I have decided to keep a diary. I'm not at all sure why. Several times in the past I've tried to keep a diary. And failed. I'm not at all sure why that is, either.

Your first impressions of me, Diary, are probably of an unknowledegable person. Oh, contrare! I am very knowledgeable about some things. How to eat spaghetti, for instance. People tell me I'm very good at that. They also tell me I'm funny - sometimes I make people laugh and I don't even know why they're doing it! Honestly, I think I should be a comedian.

Or perhaps not. Maybe you would give me your opinion, Diary?

Now I'm talking to a book. Is that a good sign, do you think?

And I've done it again. Definitely a bad sign.

Anyway, encased within these rather rough and very cheap pages - OUCH! Is this how you repay me, Oh Diary?! Darn, it's bleeding. I might need a plaster for this thing...

My blood's very red. Have you ever noticed that? I mean, in books and everything they say 'as red as blood', but this is really red red. You know? Bright. Like a tomato. Except it's blood. Obviously. I wouldn't have tomatoes coming out of my finger, would I? No. Not unless I was a sick mutated thing...

Anyway. Again.

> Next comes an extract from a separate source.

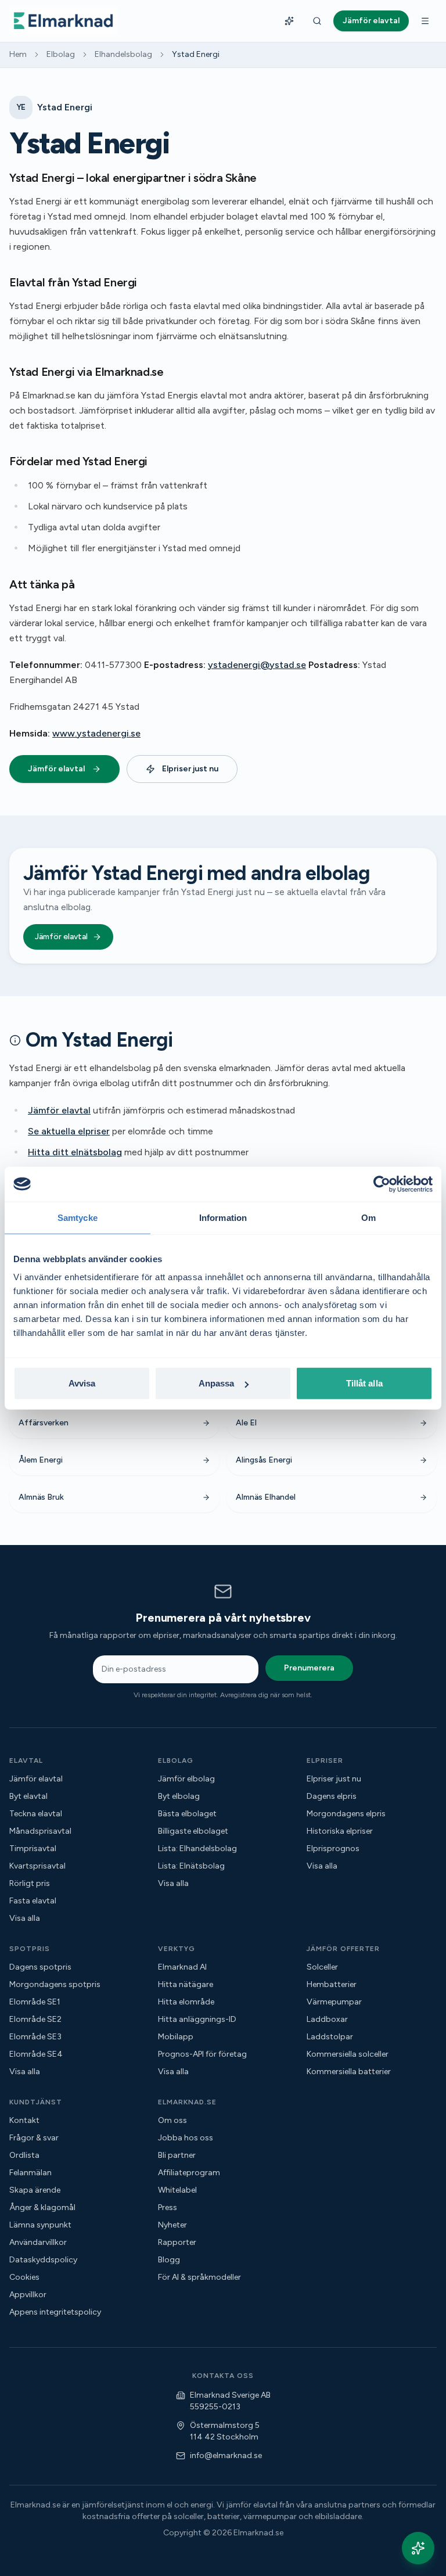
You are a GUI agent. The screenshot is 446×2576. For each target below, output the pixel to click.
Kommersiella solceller (348, 2054)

Encased within these pages will be all my hopes, dreams, desires...

They really big it up on the backs of these books, don't they? And then I try doing it, and it just sounds pathetic. Maybe you need a diploma in Exaggerating... I might have to practice...

So. I'm Charlie Jennings. And, yes, I'm female. Get it right. I also have very short hair, in what my friends tell me is a pixie cut, although I don't really care what it's called, I just think it looks cool. I'm sixteen, which means I can have sex, but I can't drive yet. What a bummer.

And yeah. That's about me. Seeya around!